The Lawrence County Quorum Court recently voted against submitting an application for a $100 million maximum-security state prison with a 5-4 vote.

After an influx of calls from residents expressing a desire to have the prison built in the county, a public information meeting was held Tuesday evening at 7 p.m.

A vote was taken at the end of the meeting to rescind the previous decision and revote. The court voted 8-0 with Justice Jim Jones absent. Full coverage of the meeting can be found in next week's edition of The Times Dispatch.

What LawCo. can expect from a state prison

Megan Heyl
Staff Writer

While debates continue on whether or not Lawrence County should apply to house a maximum-security state prison, information about the proposed prison and its potential impact on the county is limited in there early stages.

The Arkansas Board of Corrections and the Arkansas Department of Correction sent out legal notices to various communities asking for their assistance in the efforts to build a new prison.

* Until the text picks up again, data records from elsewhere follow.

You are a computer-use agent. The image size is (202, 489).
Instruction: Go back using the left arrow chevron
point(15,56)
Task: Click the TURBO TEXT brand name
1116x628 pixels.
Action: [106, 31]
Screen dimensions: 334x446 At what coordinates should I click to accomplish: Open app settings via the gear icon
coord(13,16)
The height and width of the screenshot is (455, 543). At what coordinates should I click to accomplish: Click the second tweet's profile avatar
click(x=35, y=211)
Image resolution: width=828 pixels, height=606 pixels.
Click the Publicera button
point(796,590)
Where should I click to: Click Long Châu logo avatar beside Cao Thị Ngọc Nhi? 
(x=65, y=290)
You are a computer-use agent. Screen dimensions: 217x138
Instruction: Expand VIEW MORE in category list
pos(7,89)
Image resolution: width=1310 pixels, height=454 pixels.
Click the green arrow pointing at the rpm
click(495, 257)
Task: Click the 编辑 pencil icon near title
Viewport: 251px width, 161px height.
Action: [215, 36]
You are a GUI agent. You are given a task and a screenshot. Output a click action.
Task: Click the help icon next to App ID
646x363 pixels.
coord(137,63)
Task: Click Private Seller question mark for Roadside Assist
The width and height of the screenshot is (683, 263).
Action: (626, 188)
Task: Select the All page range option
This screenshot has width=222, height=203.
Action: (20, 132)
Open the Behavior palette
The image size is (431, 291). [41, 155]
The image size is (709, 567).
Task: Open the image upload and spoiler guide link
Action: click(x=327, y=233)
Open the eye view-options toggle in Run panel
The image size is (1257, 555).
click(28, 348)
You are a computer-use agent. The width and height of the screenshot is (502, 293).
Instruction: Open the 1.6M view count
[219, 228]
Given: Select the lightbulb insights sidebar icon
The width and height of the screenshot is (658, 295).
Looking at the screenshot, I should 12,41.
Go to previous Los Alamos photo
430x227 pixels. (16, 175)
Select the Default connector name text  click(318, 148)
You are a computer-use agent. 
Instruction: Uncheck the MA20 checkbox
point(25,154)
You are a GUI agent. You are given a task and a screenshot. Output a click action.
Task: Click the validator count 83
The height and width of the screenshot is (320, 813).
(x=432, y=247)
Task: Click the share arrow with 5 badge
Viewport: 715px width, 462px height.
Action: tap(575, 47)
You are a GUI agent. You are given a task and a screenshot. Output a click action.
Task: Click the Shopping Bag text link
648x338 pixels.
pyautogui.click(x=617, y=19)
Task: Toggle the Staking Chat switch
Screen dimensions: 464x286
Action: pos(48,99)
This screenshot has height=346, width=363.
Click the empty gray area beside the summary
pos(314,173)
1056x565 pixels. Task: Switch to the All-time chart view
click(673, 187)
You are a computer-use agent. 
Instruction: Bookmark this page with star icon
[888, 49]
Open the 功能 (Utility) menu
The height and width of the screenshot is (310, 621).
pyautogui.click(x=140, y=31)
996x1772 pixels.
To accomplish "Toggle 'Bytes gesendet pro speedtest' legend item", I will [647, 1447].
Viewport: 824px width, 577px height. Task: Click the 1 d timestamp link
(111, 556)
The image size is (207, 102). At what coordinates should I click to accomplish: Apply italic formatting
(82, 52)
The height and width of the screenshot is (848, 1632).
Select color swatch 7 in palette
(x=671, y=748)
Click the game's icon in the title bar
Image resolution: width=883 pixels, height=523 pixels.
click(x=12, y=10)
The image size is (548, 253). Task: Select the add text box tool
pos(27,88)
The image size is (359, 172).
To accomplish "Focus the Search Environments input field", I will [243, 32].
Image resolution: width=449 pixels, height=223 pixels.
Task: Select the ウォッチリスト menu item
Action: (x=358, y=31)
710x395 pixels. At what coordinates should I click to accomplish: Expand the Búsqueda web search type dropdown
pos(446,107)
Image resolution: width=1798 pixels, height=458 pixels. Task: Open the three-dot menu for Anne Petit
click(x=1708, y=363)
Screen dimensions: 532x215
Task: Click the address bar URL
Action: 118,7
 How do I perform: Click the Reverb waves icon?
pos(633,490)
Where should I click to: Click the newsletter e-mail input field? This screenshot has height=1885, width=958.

The facility would house 1,000 inmates and employ 250 poeple initially and be expandable to 2,000 beds with 500 employees. Inmates will count toward the population of the city if within its limits or to the county if outside.

ADC Public Information Officer Shea Wilson said starting pay is set at $12.75 per hour but officers are also eligible for hazardous duty pay enhancements and other raises at six-months and one-year intervals, plus other promotional opportunities.

The site for the prison would require 400 acres of generally flat land in close proximity to medical resources and a higher education facility for staff retention and development.

County Judge Dale Freeman said he has found a location but will not pursue it until filing an application is approved.

He said that Lawrence County is ideally situated with Lawrence Memorial Hospital and Black River Technical College available, as well as the Walnut Ridge Airport and train system, which he said should also act as incentives.

Other businesses are expected to get a boon from the prison, and many Lawrence County officials said additional housing and hotels would be needed.

According to Wilson, there will not be a full-scale farming operation connected with the facility but the prison would eventually have garden operations to help supply fresh fruits and vegetables.

The deadline to submit the application is Oct. 24. "We really don't have any idea of how many to expect," Wilson said. "We've heard news reports from areas that have indicated interest, but until we have the actual proposals in house, there is really no way to tell."

After a location is selected and funding is in place, Wilson said construction start-up would probably be three years down the road, and the completion of the facility would take three to five years.